Le bras de fer entre les Etats et les géants du numérique a pris un tour nouveau depuis que l’actualité a vu deux pays qui, sans se coordonner, ont pris une mesure radicale. D’une part, la France, le 26 août, a interpellé puis mis en examen le milliardaire Pavel Dourov, fondateur de l’application multi-usage Telegram, parce que celle-ci est utilisée par des pédocriminels autant que par des terroristes sans que l’entreprise ne réponde jamais aux 2 460 réquisitions qui lui ont été faites sur notre territoire. D’autre part, le Brésil, par la voix du juge de la Cour suprême Alexandre de Moraes, a suspendu l’utilisation du réseau social X. Une première.

De part et d’autre de cette ligne de front, les combattants s’accusent d’incarner une forme de tyrannie. Ainsi, Elon Musk a-t-il déclaré : “La liberté d’expression est le fondement de la démocratie et, au Brésil, un pseudo-juge non élu est en train de la détruire.” De quel côté se situe véritablement la liberté dans ces affaires ? Internet a été porté originellement par nombre d’innovateurs à la sensibilité libertaire, notamment à l’université de Californie à Los Angeles. Il a été conçu comme la possibilité d’un monde décentralisé imprégné par l’idéologie des années 1960 que, d’une certaine façon, les slogans de mai 68 synthétisent : “Il est interdit d’interdire”.

Témoin, un texte qui s’est largement diffusé en 1996 et écrit par un militant de la cause, John Perry Barlow : Déclaration d’indépendance du cyberespace. Le titre même indique la volonté de conférer un statut d’extraterritorialité à ce nouveau monde. Il y défend l’idée qu’aucun Etat ne devrait pouvoir imposer quoi que ce soit à la liberté pure qui se diffuse par ces nouveaux réseaux. Comme toutes les utopies, ces libertaires espèrent l’avènement d’un homme nouveau qui vivra sans hiérarchie, pourra changer d’identité à volonté et forgera ses représentations du monde grâce aux consensus émergents de l’intelligence collective. Barlow place d’ailleurs en exergue de son manifeste une phrase de Thomas Jefferson, l’un des fondateurs de la démocratie américaine : “La vérité peut se défendre toute seule”.

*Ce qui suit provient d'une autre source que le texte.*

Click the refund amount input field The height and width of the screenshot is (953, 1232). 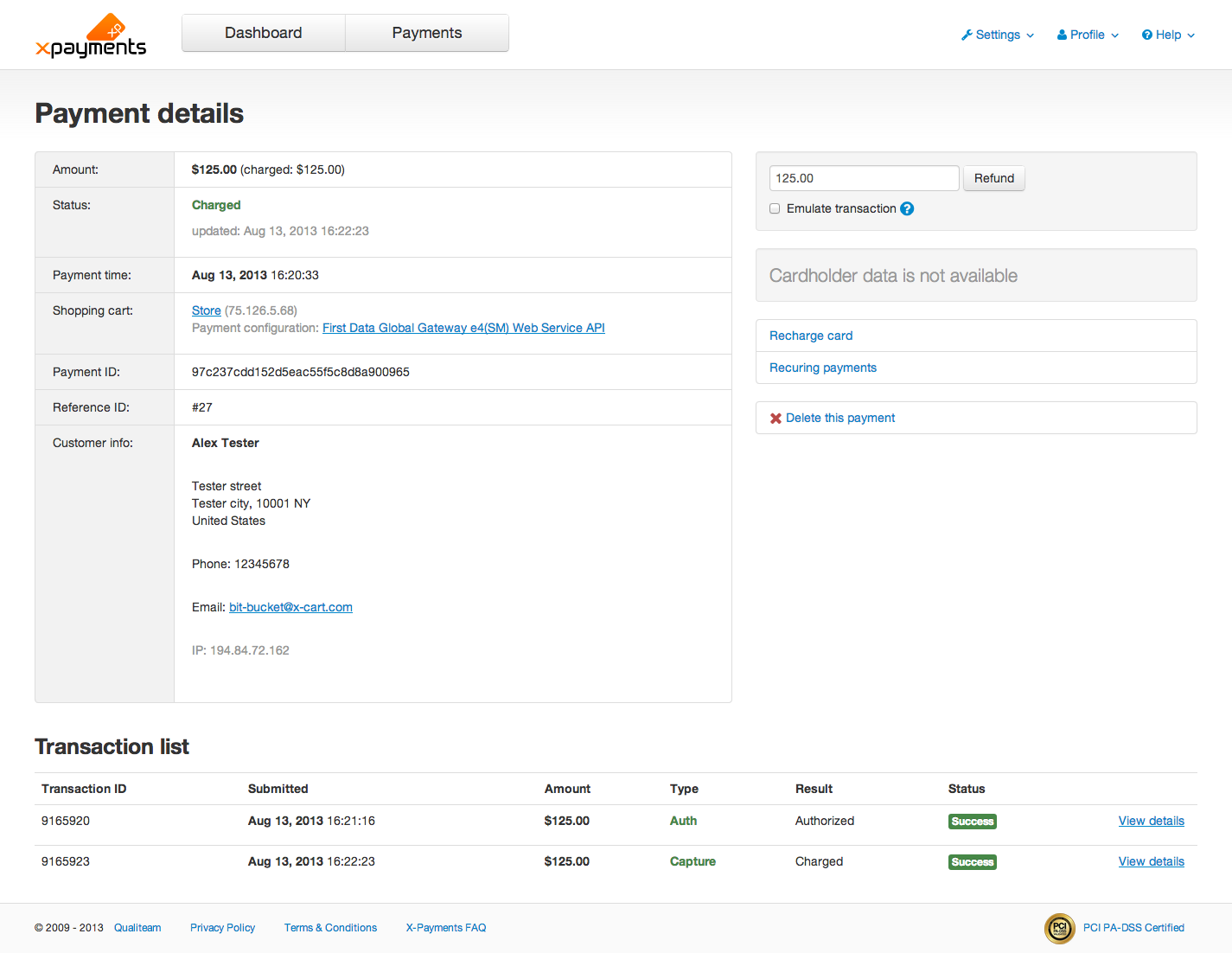point(864,178)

Adopter une forme de pragmatisme moral

Il ne fait plus tellement de doute qu’à rebours de ces espoirs utopiques, ces mondes numériques, s’ils peuvent aider à faire progresser les démocraties – et l’on songe au rôle de Facebook en Tunisie lors des printemps arabes -, les minent aussi de l’intérieur. Et “non”, la vérité ne peut pas se défendre toute seule. C’est du moins la conclusion à laquelle aboutit un article de la revue Nature de 2023 par une méta-analyse de 496 articles de sciences sociales computationnelles.

Les résultats sont contrastés mais vont globalement dans le sens de l’inquiétude : les démocraties ont beaucoup à craindre du fait que les médias numériques favorisent la polarisation homophilique. Et plus encore sans doute, du fait que toutes les formes de populismes sont favorisées par l’utilisation plus fréquente de ces médias. Enfin, la plupart des recherches aboutissent à des associations préjudiciables entre la consommation de médias en ligne et réseaux sociaux et la méfiance envers diverses institutions essentielles de la vie sociale comme le gouvernement ou la politique en général, les médias ou même encore les vaccins.

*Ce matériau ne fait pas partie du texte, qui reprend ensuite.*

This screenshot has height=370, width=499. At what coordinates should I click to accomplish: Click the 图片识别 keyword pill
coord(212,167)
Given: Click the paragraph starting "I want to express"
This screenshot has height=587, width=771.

Avant de trouver un équilibre raisonnable dans ce bras de fer, il faudra avoir la patience des années et conserver en tête deux choses. La première est que toute expression inconditionnelle de la liberté – comme paraissent la défendre Musk ou Dourov – peut aboutir à des formes de tyrannies : il suffit pour s’en rappeler de relire Le Léviathan de Thomas Hobbes.

A l’inverse, inscrire dans le marbre de la loi, comme on a souvent voulu le faire, la chasse aux fausses informations, nous fait prendre le risque qu’une telle disposition puisse devenir liberticide entre les mains d’un pouvoir autoritaire. Et nous sommes tous témoins de ce que les cieux démocratiques sont tourmentés et imprévisibles en ce moment. Le plus sage est donc d’adopter une forme de pragmatisme moral qui saura – au cas par cas – montrer la force de l’Etat s’il le faut face à l’arrogance de ceux qui, le cœur sur la main, défendent surtout leurs intérêts économiques.

Gérald Bronner est sociologue et professeur à Sorbonne Université.